Provided text –
● ● ● ●

On Monday, Jacob Savage wrote a piece for Compact Magazine arguing that increased discrimination against young white men in certain sectors of the economy is driving alienation and a rightward turn among these men. As Douthat notes in his discussion of the piece, what’s interesting about Savage’s argument is that it is a specifically materialist argument. This distinguishes it from the usual arguments you see about the minds of young men that focus on things like the internet and podcasts.

Savage’s piece also makes some very specific claims that can be better analyzed with nationally-representative economic surveys rather than the handful of statistics Savage was able to aggregate from surveys conducted by a few employers and educational institutions. This is what I do below.

For starters, Savage’s claims are focused on the plight of 30-something white men from 2014 through the present. Across this period, this group made up 27 to 29 percent of all 30-somethings, with the percentage slipping in the later years.

Some of Savage’s claims pertain to education. So I calculated what percentage of 30-something non-Hispanic white men had a Bachelor’s degree (but not above that) over this period. In 2013, around 24 percent of these men had Bachelor’s degrees. By 2024, it was 32 percent. Everyone else started the period with around 23 percent having only a Bachelor’s degree and ended it with around 27 percent having only a Bachelor’s degree.

Below is the same graph but for people who have a post-Bachelor’s degree, i.e. a Master’s, PhD, or professional degree. For this figure, white men and everyone else start out at the same level (around 13 percent). White men tick up a little bit to around 14 percent while everyone else ticks up to around 17 percent.

● ● ● ●

Assignment A –
Decide whether each statement agrees with the text on Savage's argument, answering yes or no and quoting the words of the text that settle it: (i) Non-Hispanic white men in their 30s made up between 27 and 29 percent of all 30-somethings from 2014 onward. (ii) Savage's piece for Compact Magazine appeared on a Friday. (iii) Among people with a post-Bachelor's degree, white men ended the period at a higher level than everyone else.
Assignment B –
Rewrite the text on Savage's argument from "Savage’s piece also" up to and including "I do below.", changing "employers" to "companies".
The data that follows comes from a separate source.

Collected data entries

● ● ● ●

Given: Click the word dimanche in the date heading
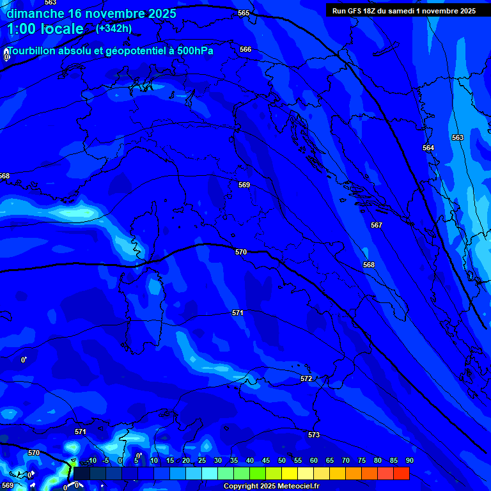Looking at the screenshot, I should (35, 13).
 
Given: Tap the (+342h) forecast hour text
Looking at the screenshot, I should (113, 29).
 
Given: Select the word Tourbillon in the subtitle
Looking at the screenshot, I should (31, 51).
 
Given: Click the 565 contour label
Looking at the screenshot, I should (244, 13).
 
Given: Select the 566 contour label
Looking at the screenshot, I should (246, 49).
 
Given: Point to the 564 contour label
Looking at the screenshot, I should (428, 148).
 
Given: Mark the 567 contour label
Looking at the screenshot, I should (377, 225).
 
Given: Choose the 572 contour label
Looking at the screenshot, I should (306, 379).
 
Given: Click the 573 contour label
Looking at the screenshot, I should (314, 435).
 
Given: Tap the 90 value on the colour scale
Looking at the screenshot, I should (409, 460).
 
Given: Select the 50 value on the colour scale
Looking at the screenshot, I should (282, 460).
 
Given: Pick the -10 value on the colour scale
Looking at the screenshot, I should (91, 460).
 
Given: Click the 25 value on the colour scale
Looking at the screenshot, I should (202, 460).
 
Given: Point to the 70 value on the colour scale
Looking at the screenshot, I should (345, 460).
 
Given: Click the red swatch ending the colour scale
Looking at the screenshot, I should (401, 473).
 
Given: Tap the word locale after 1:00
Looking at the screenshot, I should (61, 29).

● ● ● ●

Final answer A –
(i) Yes: "Across this period, this group made up 27 to 29 percent of all 30-somethings"
(ii) No: "On Monday, Jacob Savage wrote a piece for Compact Magazine"
(iii) No: "White men tick up a little bit to around 14 percent while everyone else ticks up to around 17 percent."

Final answer B –
Savage’s piece also makes some very specific claims that can be better analyzed with nationally-representative economic surveys rather than the handful of statistics Savage was able to aggregate from surveys conducted by a few companies and educational institutions. This is what I do below.